There is a … critique of the overtures toward Modi that deal with his government’s policies toward minorities, the media, the judiciary and other independent agencies in the democratic system. Many of these criticisms are accurate. Modi has presided over a decay of democracy in India; all three of the major international think tanks that measure the quality of democratic governance have downgraded India in recent years. Sweden’s V-Dem Institute judges that India no longer ranks as a democracy at all, describing it instead as an “electoral autocracy.”

But how Washington should handle democratic decay in a country like India is a complicated problem. Modi is extremely popular in India and, what’s more, his Hindu nationalism is also popular. Like Recep Tayyip Erdogan in Turkey, Benjamin Netanyahu in Israel and Viktor Orban in Hungary, Modi has tapped into an illiberal vein in India that scorns minorities, checks and balances, and liberal constitutionalism. In all these places, the nationalist-populist leader sets himself and his many followers against the old, secular, cosmopolitan elite that has ruled the country for decades. Truth be told, there is often much frustration with that elite, an establishment that seems disconnected from the heartland of the nation, from ordinary people and their ideas and emotions.

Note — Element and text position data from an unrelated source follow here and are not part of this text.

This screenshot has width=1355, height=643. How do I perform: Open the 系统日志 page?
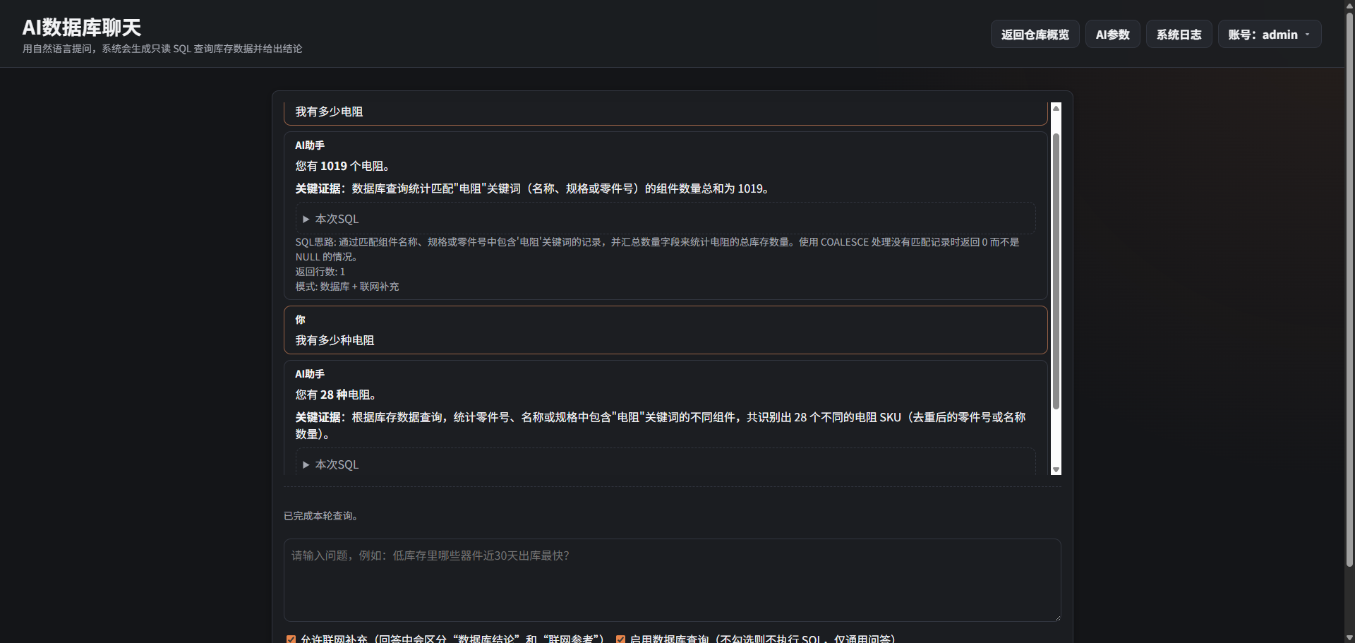click(1179, 35)
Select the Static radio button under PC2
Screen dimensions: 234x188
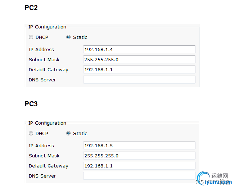(x=68, y=37)
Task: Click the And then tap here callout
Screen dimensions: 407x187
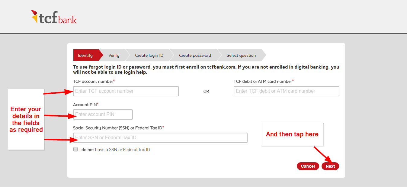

I sometimes wonder whether all these countries are revealing that the values of an open society — pluralism, tolerance, secularism — were an import from the era of the West’s dominance in the world, and that the erosion of these ideals is gradually revealing a more authentic, less tolerant nationalism. Former U.S. ambassador to India John Kenneth Galbraith said India’s first prime minister, Jawaharlal Nehru, told him, “I am the last Englishman to rule India.” The country Nehru and his fellow post-independence leaders created was built on values that its founders drew from their deep associations with Britain and the West. Their India was a secular, pluralistic, democratic and socialist state. All of those ideals have been fading in India in recent years.

In any event, lecturing Modi on human rights is not the best way for the Biden administration to deal with him. That would backfire — not only with him but also with most Indians who would resent Western bullying. Far better to ally with India’s society itself, expanding ties with its businesses, press, nongovernmental organizations, cultural groups and others. India is one of the most pro-American countries in the world, something that is palpable when you are there. Companies, students, scholars, activists — all want closer ties with the United States.